Anand Sharma, Mandelson agree on need to resume WTO talks

By Dipankar De Sarkar, IANS,

London : Indian Commerce and Industry Minister Anand Sharma and his British counterpart Lord Peter Mandelson have agreed on the need for an early resumption of stalled global trade talks, Indian sources said Tuesday.

Sharma, who spent a day in London Monday, met with Business Secretary Mandelson for their first meeting since taking over the new portfolio in last month’s cabinet reshuffle in New Delhi.

Indian sources said the two ministers had “very constructive talks” and agreed on the need to resume the Doha Development Round of talks that are based at the World Trade Organization (WTO) in Geneva.

“With all the work already done on Doha, they talked about the need to finish the job,” the sources told IANS.

“The idea is that what is on the table should be taken up and taken forward. The job should be completed,” they added.

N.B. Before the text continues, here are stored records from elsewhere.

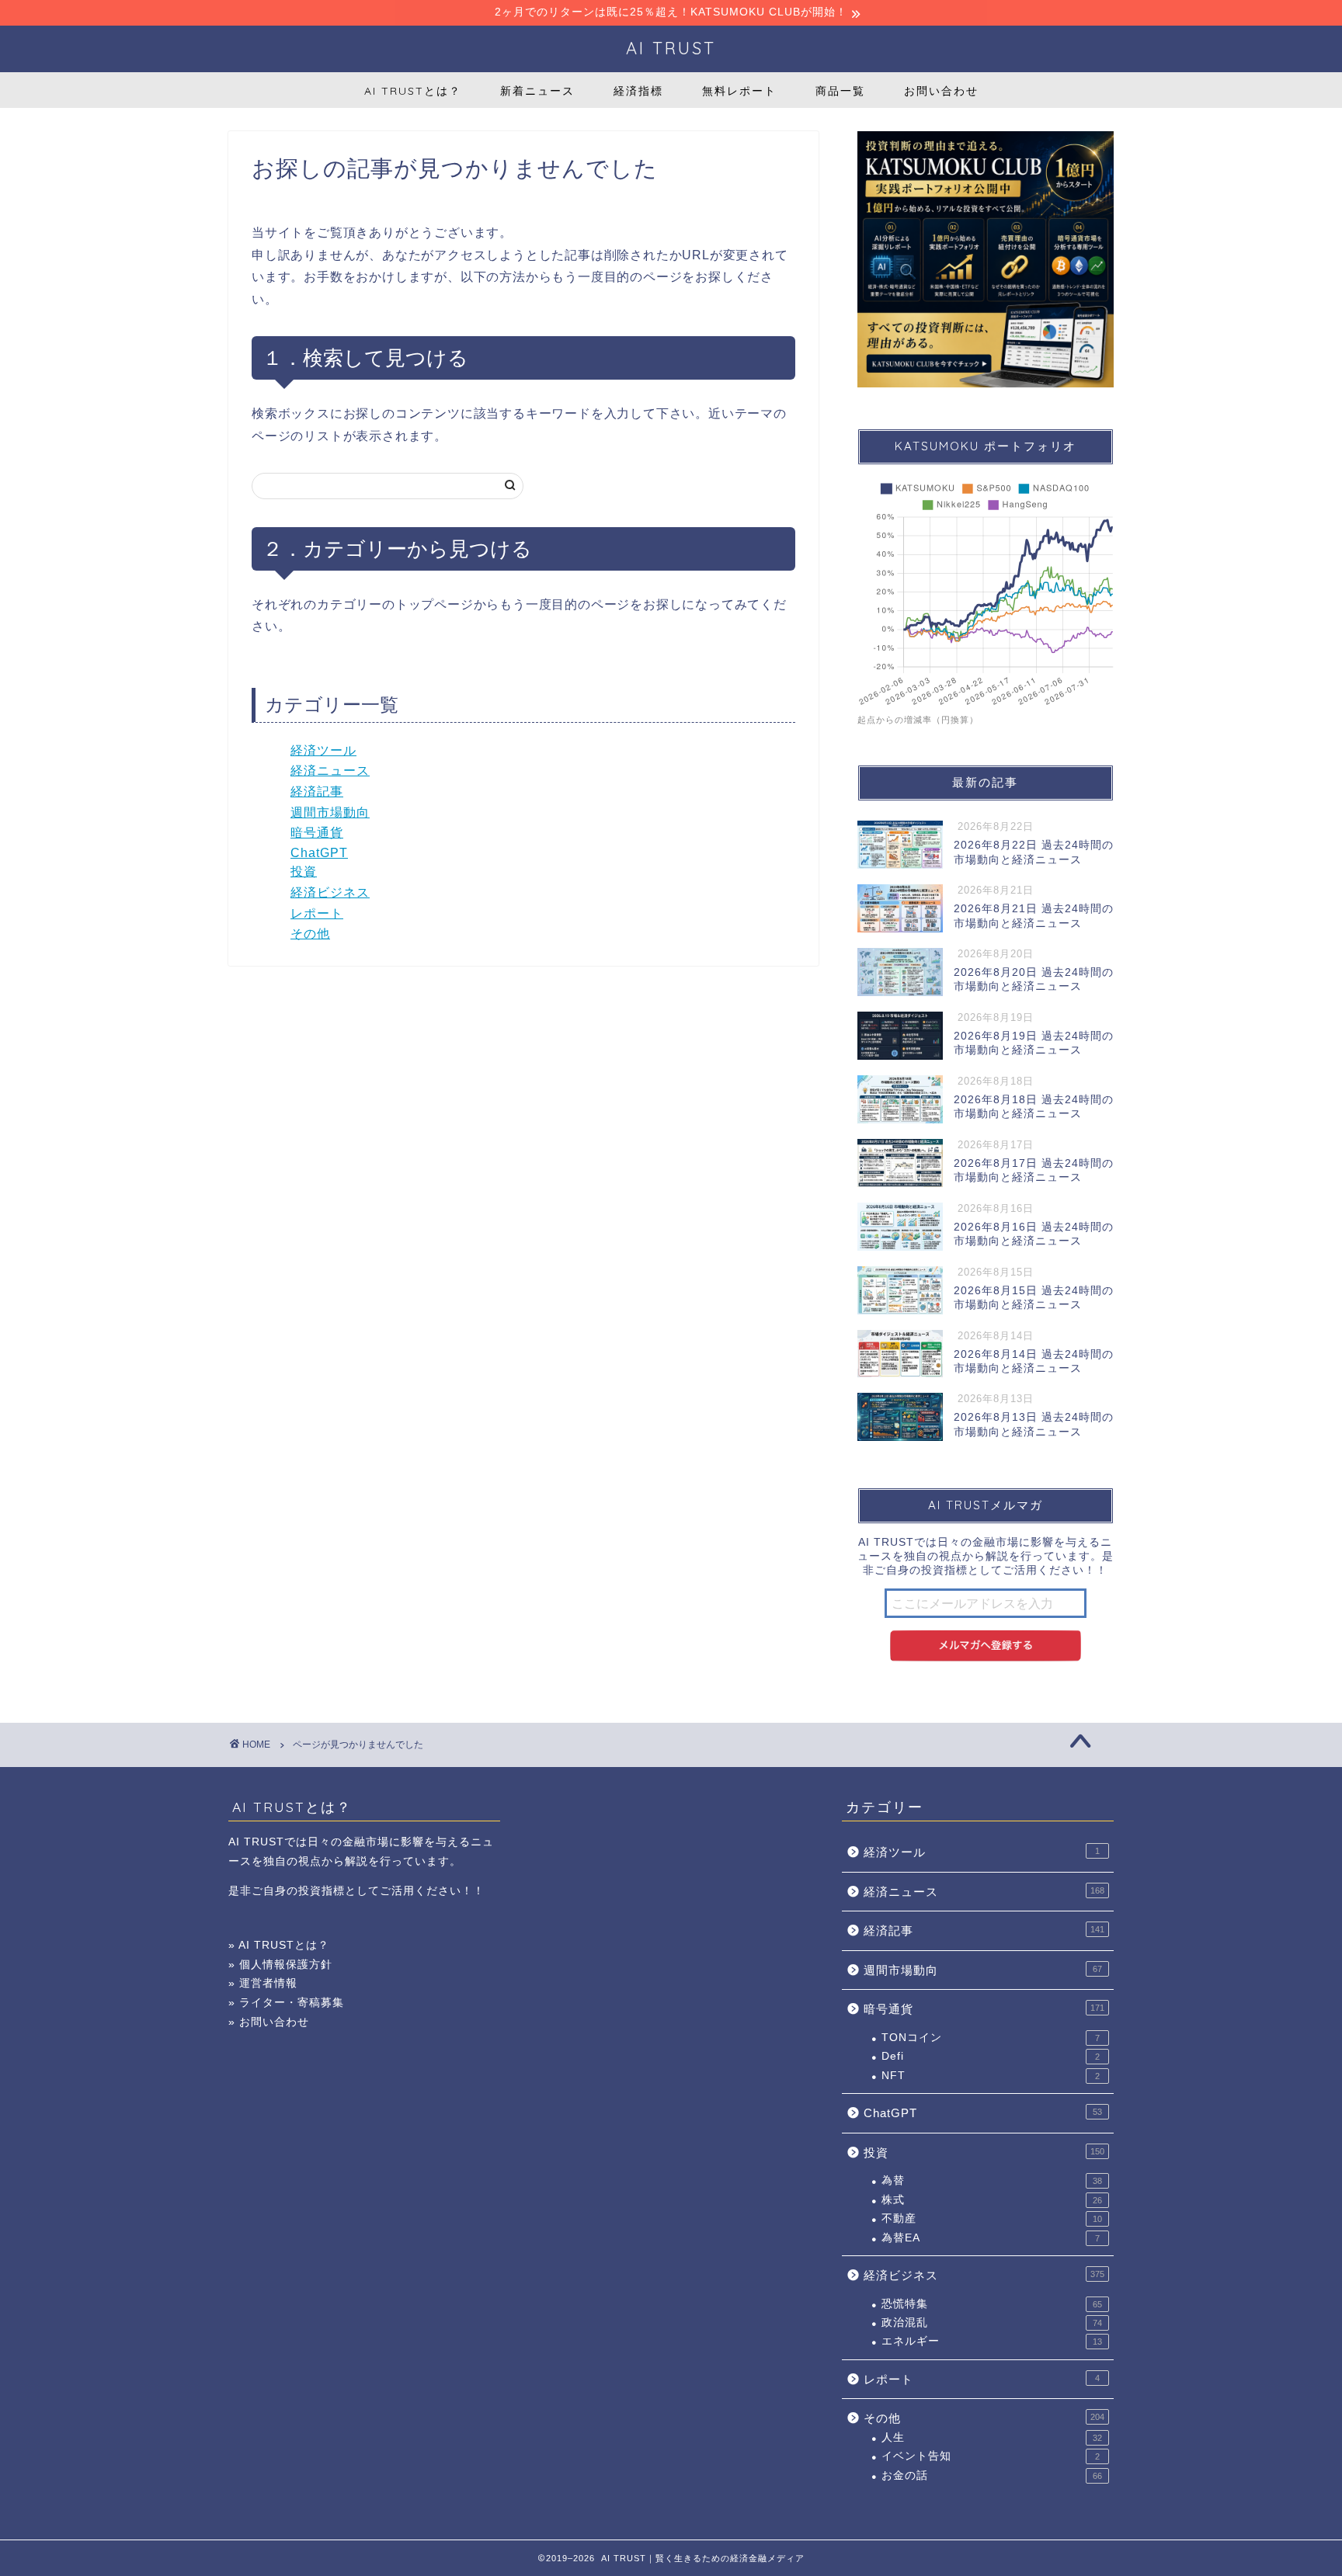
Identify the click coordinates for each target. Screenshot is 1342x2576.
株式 (991, 2200)
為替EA (990, 2238)
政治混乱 (991, 2322)
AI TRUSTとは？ (412, 91)
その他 (310, 933)
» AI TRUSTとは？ (278, 1945)
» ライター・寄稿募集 (286, 2002)
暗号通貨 (316, 832)
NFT (990, 2075)
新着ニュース (537, 91)
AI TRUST (671, 47)
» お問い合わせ (268, 2022)
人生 (991, 2437)
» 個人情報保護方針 (280, 1964)
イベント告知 (990, 2456)
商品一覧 (840, 91)
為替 (991, 2180)
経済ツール (323, 750)
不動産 (991, 2218)
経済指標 (638, 91)
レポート (316, 913)
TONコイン (990, 2037)
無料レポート (739, 91)
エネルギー (991, 2341)
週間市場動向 (330, 812)
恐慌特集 (991, 2304)
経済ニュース (330, 770)
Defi (990, 2056)
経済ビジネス (330, 892)
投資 (303, 871)
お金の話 (991, 2475)
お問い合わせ (941, 91)
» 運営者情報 (262, 1983)
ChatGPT (319, 852)
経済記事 (316, 791)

Sharma has signalled India’s readiness to return to the negotiating table after talks collapsed last year as the US refused to lower its huge farm subsidies and India stuck to proposals designed to safeguard the livelihoods of its poorest farmers.

India, which has led the large number of developing countries at the WTO, highlighted what are called Special Safeguard Mechanisms (SSMs) and Special Products (SPs) that it says can protect farmers from trade liberalisation.

SSMs are designed to protect farmers in developing countries from sudden and unforeseen rises in imports of agricultural commodities, but the US and India disagree on the exact level of such surges.

SPs are lists of agricultural products that are seen as important for food security and rural development, and every country is allowed to draw up individual lists of such products on which they can maintain high tariffs.

Sharma, during visits to Washington last week and London, said negotiators should start with the two draft document that are on the table – one on agriculture and the other on manufacturing.

Mandelson, who was the European Trade Commissioner when the WTO talks collapsed last year, said earlier this month he hoped the election of new governments in India and the US would help break the logjam in trade talks.

“I would hope that stronger Indian position would and could be matched by a comparably stronger position and approach taken up by the United States,” Mandelson said.

Sharma and Mandelson will meet again in Paris Thursday at a ministerial meeting of the Organisation for Economic Cooperation and Development (OECD), which will address key policy responses to restore financial stability and long-term growth in the backdrop of the current financial and economic crisis.

India is not a member of the OECD but has been invited to the meeting along with key non-members Brazil, Chile, China, Estonia, Indonesia, Israel, Russia, Slovenia and South Africa.